I’m an overthinker by nature. They always have been. I lay in bed as a child and replayed the conversation in my head, working on what I should have said. As an adult, running a business with my brothers, I can spin a small problem into a long mental movie before breakfast.
For years I treated this as a fixed point of personality. Just the way I was wired. Some people are calm. I think too much. End of story.
I haven’t exactly changed. These were three small habits that I started doing without really planning. They all sound too simple to make a difference. That’s part of why they work.
I started to notice the loop before I joined
The first thing that helped me was learning to recognize the feeling of overthinking before I was deep into it.
Overthinking has a particular texture. This is not real thinking. Real thinking is moving forward. He jumps to conclusions and stops. Overthought circles. Same question, same imagined conversation, same worst case scenario, and fifteen minutes later you’re somewhere else with the loop still running underneath.
I confused the loop with productive thinking. I would tell myself that I would figure something out. Most of the time I just tried.
Now, when I feel that certain pull, the one where my mind starts replaying or planning a conversation that hasn’t happened yet, I try to catch it early. Sometimes I say to myself: quietly, this is the loop. Not as a command to stop. Just a label. A tag is often enough to break the spell. As soon as you see it, the loop loses its disguise. He doesn’t think anymore. It’s a habit your brain has when it doesn’t know what to do.
A lot of overthinking continues because we don’t realize it’s happening. Naming it, even silently, puts a little space between you and the spin.
I move before I let the thinking begin
This is the most common of the three and the one I rely on the most.
I run most mornings. Not far, not fast. Just enough to make you plain tired. When I started doing this consistently, I noticed something I didn’t expect. On the mornings I ran, my overthinking was quieter for the rest of the day. On the mornings I didn’t, my mind found something to chew on by mid-afternoon.
I don’t know exactly what the mechanism is. I just know it’s real.
The body and the mind are more closely connected than most of us treat them. A still body trying to overtake a busy mind is a losing battle. Move the body first and the mind tends to follow.
When I can’t run, I walk. When I can’t walk, I get up from my desk and do anything for a few minutes. Tidy up the kitchen. Take my daughter around the apartment.
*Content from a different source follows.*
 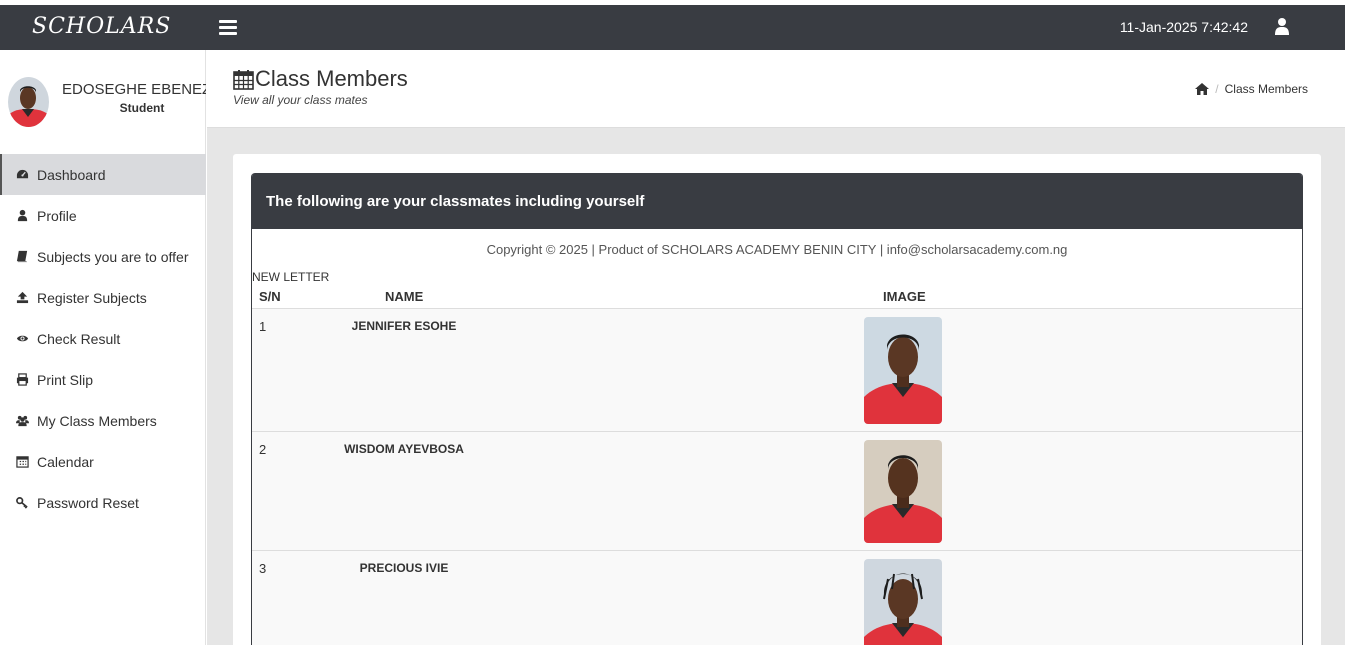 What do you see at coordinates (263, 326) in the screenshot?
I see `row-sn: 1` at bounding box center [263, 326].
Stretch on the floor.
The trick is to move before the mind has fully grasped what it wants to grasp. If it’s locked, movement still helps, but it’s much harder to start. You can be in bed at 6 in the morning knowing that a run would help, and instead spend forty minutes overthinking. I know because I’ve done it more times than I can count.
The smaller the difference between waking up and moving, the easier the whole day will be.
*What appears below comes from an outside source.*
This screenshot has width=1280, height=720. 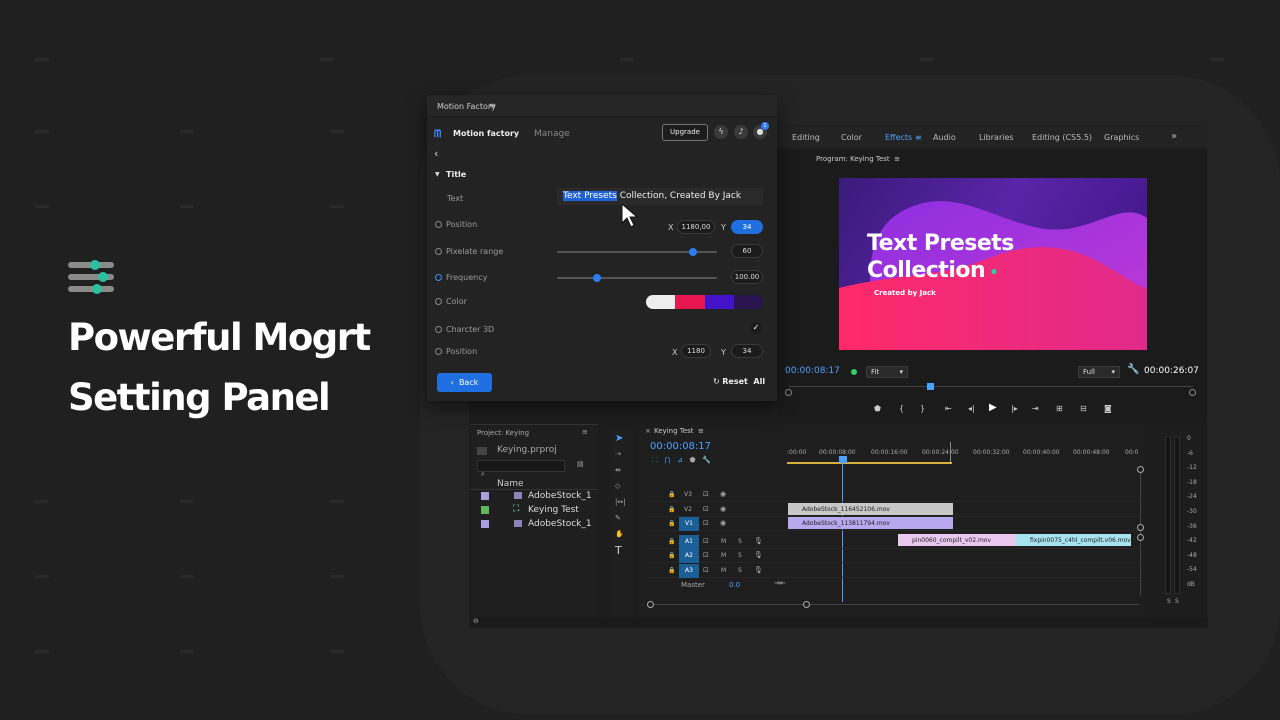 I want to click on tab-libraries: Libraries, so click(x=996, y=138).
I write down the thought so I don’t carry it any further
The third habit is the slowest to be taken seriously, but the one that has changed the most over time.
If a thought keeps coming back, I write it down. Not in a journal, not as part of an exercise. Only for what’s nearby. The back of the receipt, a note, the notes app on my phone.
The writing is not for an audience, including me. I rarely re-read these notes. The point is to put the thought somewhere other than my head.
Holding a thought in your head is like holding a heavy bag while trying to do anything else. You can do it, but everything is more tiring. The thought keeps pulling you in, demanding your attention, and it comes back every time you put it down. Once you write it, your brain seems to accept that it’s been treated, even if nothing has actually been resolved. The thought stops circulating because it no longer needs to remind itself.
For decisions, I sometimes write down the question and the two options, and a line under each. Most decisions seem smaller on paper than they do in my head. The catastrophic version running on a loop is one of four reasonable scenarios and not the most likely.
In the case of worries, just writing them down often makes me realize that the worry is older than it is today. It’s been on repeat for weeks. This is useful information in itself.
What do the three have in common?
When you look at them together, what these habits have in common is that none of them are about better thinking. None of it is about replacing bad thoughts with good ones, or finding the right insight, or learning new frameworks. They’re all about moving the thinking somewhere other than the loop.
Notice the loop and name it. Move your body so your mind has less room to spin. Get the thought out of your head to stop it in its tracks.
I’m still overthinking it. It hasn’t gone away and I’m not sure it ever will. But the gap between the start of the loop and the moment I notice it is greatly reduced. And the moments when I’m completely in it and don’t know I’m there are rarer.
For someone who lived in those moments, that was enough.